Receiving Wide Coverage ...
QE3 Surprise: In a departure from recent statements, Federal Open Market Committee indicated a willingness to step up bond purchases. Previously the Fed had hinted only that it might reduce monthly purchases. Now the official line is they could go up or down, depending on inflation and job growth. The upshot of all this Kremlinology: The shift to a neutral stance means the economy is still pretty weak. Wall Street Journal, Financial Times
Mel Watt: Obama's pick of the North Carolina congressman to head the FHFA signals "the administration's desire to preserve a substantial role for the government in the future of the housing market," according to the Post. However, Watt tells the Times, "I am committed to finding a new model, and that model includes winding down Fannie and Freddie." He even says that as FHFA director, he'd be obliged to look at principal reduction "from the homeowner's perspective and the taxpayer's perspective," not just the former. "There are a lot of things I might have to approach differently as a director of this agency." (He's been a big advocate of principal writedowns, which acting FHFA director Ed DeMarco staunchly opposes.) In any event, Watt faces a tough confirmation battle in the Senate, with Bob Corker, a Republican member of the Senate Banking Committee, saying flatly, "I could not be more disappointed in this nomination." The Times also notes, "While Mr. Watt is known for promoting lending to low-income and minority borrowers, he is not considered unfriendly to banks. Financial firms … are among his biggest donors, in no small part because Charlotte, part of which is in Mr.
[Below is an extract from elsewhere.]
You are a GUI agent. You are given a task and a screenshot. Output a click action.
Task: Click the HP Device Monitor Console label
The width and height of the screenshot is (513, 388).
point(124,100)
Watt's district, is a banking center." New York Times, Washington Post
Wall Street Journal
Another day, another trial balloon about regulatory capital. "The Fed and Federal Deposit Insurance Corp. are considering requiring certain large, complex banks to maintain a minimum level of unsecured long-term debt, according to people familiar with the discussions." The idea is to "place a greater burden on creditors, rather than taxpayers, in the event of a bank's demise," and also help stabilize funding costs. Makes sense (Former FDIC Chairman Sheila Bair and others have made similar arguments). The article says these deliberations are part of a broader effort by regulators "to force banks to shrink voluntarily by making it expensive and onerous to be big and complex." (Force voluntarily?) This follows the FT's report yesterday that the Fed was thinking about setting a higher leverage ratio for U.S. banks than required under Basel III. Actually, a Google search just reminded us the FT reported in December that the long-term debt thing was being considered, and quoted an actual human being, Fed Gov. Daniel Tarullo.